Collection entries:

=== Begin Enclosure ===

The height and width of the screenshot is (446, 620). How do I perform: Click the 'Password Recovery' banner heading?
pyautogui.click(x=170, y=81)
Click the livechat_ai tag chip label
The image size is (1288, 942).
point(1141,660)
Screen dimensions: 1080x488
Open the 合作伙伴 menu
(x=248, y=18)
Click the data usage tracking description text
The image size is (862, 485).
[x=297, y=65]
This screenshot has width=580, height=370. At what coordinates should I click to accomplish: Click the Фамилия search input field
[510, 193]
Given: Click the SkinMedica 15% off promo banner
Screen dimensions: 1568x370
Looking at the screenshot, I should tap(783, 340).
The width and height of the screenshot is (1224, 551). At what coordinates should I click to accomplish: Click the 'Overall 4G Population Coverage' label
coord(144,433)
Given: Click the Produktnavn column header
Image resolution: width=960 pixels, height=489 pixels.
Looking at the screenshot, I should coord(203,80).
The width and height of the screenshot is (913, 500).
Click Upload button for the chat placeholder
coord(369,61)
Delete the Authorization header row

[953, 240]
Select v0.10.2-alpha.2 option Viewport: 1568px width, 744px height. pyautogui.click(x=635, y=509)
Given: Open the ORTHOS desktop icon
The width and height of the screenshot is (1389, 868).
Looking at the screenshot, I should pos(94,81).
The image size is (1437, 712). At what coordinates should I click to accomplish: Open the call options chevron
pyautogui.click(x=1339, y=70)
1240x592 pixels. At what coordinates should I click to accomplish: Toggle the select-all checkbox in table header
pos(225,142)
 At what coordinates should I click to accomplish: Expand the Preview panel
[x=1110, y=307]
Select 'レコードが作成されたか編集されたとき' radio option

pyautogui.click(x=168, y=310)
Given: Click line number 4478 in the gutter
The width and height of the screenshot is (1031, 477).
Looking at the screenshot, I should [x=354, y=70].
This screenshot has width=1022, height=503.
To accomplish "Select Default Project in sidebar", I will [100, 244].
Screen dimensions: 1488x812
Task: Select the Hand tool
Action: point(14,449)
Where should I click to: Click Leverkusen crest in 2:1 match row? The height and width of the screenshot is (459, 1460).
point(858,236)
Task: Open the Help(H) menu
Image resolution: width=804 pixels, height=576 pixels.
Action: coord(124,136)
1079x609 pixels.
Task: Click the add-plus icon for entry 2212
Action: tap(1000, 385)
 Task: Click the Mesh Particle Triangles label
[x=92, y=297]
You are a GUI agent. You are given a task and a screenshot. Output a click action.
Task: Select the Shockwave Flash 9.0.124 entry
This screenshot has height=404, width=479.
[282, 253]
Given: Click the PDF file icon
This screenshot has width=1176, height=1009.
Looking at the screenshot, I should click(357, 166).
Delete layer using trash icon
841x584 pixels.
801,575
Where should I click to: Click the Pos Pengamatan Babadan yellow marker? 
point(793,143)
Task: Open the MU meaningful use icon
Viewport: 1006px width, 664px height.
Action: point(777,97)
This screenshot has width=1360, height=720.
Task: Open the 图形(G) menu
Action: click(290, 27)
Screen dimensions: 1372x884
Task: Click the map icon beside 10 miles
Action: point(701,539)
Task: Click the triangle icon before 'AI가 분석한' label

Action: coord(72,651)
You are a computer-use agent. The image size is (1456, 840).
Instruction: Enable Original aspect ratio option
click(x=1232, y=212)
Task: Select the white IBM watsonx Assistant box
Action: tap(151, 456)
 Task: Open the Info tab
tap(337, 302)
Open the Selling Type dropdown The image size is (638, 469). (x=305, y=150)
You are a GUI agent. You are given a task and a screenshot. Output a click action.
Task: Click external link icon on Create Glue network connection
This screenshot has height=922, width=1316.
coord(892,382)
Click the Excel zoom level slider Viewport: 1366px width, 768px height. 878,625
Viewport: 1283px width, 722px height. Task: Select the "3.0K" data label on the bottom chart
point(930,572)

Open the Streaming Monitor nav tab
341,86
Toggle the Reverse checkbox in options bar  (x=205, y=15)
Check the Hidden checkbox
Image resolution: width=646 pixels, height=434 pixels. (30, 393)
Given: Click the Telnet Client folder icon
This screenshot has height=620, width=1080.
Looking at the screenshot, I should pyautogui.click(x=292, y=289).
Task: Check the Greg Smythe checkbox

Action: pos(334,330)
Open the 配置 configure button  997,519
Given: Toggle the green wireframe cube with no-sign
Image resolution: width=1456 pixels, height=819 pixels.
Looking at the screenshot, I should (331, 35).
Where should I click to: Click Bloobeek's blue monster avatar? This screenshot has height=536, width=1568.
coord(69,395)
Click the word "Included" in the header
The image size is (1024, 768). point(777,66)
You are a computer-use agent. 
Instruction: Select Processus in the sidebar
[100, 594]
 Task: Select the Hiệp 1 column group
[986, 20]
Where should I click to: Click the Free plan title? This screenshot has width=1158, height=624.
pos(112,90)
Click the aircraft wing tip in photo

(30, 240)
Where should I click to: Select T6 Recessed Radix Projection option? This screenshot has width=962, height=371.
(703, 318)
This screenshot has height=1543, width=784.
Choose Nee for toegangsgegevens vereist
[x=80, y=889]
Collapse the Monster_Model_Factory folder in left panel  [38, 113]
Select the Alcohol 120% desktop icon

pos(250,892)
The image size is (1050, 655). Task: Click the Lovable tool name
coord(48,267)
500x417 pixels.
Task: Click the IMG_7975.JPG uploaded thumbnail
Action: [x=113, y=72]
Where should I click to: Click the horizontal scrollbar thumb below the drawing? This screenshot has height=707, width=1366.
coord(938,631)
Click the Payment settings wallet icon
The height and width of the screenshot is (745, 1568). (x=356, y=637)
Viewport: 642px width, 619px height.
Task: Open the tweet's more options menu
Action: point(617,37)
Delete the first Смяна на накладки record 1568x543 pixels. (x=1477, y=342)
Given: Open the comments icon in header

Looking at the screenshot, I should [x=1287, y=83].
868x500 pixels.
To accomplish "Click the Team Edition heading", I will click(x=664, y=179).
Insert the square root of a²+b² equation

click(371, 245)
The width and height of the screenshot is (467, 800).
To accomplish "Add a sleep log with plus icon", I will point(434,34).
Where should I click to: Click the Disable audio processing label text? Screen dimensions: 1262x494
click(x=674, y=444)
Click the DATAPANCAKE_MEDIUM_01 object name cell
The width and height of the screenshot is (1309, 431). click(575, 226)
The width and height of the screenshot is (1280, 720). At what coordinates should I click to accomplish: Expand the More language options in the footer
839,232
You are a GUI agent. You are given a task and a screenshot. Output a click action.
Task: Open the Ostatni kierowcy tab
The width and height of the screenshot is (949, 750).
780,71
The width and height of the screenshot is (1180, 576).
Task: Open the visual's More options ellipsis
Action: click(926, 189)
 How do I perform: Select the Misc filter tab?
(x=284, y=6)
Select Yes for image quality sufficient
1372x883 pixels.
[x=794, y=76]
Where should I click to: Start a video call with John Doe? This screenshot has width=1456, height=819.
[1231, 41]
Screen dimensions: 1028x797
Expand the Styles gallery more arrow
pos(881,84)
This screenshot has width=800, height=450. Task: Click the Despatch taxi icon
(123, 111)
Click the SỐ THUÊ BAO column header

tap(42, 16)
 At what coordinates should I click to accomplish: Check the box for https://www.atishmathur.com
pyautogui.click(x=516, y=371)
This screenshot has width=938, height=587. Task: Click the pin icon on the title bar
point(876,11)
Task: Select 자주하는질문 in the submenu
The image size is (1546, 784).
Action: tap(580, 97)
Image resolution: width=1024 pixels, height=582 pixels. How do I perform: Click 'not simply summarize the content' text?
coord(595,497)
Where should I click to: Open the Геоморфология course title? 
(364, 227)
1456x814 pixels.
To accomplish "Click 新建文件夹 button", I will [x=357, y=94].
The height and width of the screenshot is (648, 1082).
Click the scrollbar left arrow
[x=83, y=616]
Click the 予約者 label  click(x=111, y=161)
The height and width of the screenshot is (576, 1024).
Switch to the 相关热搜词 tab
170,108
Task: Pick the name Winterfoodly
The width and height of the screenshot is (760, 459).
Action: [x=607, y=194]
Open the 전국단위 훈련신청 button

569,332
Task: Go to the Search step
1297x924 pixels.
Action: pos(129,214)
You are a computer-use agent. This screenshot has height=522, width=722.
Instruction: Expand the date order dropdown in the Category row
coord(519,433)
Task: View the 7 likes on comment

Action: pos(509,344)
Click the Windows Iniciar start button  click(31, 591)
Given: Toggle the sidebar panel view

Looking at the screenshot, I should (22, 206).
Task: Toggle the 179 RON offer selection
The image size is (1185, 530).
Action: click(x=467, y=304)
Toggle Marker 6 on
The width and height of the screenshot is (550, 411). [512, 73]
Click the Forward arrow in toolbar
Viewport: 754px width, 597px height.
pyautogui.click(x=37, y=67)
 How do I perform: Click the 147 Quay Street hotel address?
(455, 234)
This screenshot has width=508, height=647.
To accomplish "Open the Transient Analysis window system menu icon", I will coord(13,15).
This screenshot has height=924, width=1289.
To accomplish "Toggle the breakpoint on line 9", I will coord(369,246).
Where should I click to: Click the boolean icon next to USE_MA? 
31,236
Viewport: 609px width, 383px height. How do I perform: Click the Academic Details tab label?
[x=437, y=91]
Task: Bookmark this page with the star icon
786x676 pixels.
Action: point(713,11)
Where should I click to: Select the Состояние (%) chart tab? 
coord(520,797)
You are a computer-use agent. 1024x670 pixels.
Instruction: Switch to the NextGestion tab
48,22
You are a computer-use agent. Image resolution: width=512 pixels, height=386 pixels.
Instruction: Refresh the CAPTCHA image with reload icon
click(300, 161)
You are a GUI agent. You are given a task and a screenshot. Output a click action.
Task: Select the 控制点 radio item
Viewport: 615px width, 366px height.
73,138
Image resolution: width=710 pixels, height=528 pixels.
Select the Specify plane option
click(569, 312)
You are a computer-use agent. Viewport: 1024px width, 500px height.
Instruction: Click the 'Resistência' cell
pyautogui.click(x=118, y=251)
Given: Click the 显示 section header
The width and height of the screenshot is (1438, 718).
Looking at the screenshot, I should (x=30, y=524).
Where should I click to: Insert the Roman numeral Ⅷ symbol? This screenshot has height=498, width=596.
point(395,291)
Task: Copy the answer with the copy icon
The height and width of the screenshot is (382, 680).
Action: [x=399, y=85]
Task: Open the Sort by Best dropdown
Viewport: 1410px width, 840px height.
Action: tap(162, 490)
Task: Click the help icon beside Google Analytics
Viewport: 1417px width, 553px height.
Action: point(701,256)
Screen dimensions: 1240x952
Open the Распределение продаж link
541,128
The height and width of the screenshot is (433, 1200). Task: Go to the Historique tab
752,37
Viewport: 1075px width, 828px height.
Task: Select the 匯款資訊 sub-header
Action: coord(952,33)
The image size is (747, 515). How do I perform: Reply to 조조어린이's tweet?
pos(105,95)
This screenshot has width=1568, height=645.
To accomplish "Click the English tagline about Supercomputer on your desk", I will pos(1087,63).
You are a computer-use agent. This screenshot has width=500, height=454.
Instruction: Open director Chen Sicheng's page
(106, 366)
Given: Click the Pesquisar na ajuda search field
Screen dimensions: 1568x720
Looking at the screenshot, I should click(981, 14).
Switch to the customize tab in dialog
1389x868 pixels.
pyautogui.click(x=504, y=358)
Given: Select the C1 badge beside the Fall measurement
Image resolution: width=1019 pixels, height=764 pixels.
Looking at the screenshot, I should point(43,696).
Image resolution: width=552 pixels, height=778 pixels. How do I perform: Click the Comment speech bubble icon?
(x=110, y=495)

=== End Enclosure ===

Description of the task: Write out exactly the lines that fall from the line with "Task: Click the Mesh" to the line with "Task: Open the MU meaningful use icon" in the records above, keeping both ends.

Your response:
 Task: Click the Mesh Particle Triangles label
[x=92, y=297]
You are a GUI agent. You are given a task and a screenshot. Output a click action.
Task: Select the Shockwave Flash 9.0.124 entry
This screenshot has height=404, width=479.
[282, 253]
Given: Click the PDF file icon
This screenshot has width=1176, height=1009.
Looking at the screenshot, I should click(357, 166).
Delete layer using trash icon
841x584 pixels.
801,575
Where should I click to: Click the Pos Pengamatan Babadan yellow marker? 
point(793,143)
Task: Open the MU meaningful use icon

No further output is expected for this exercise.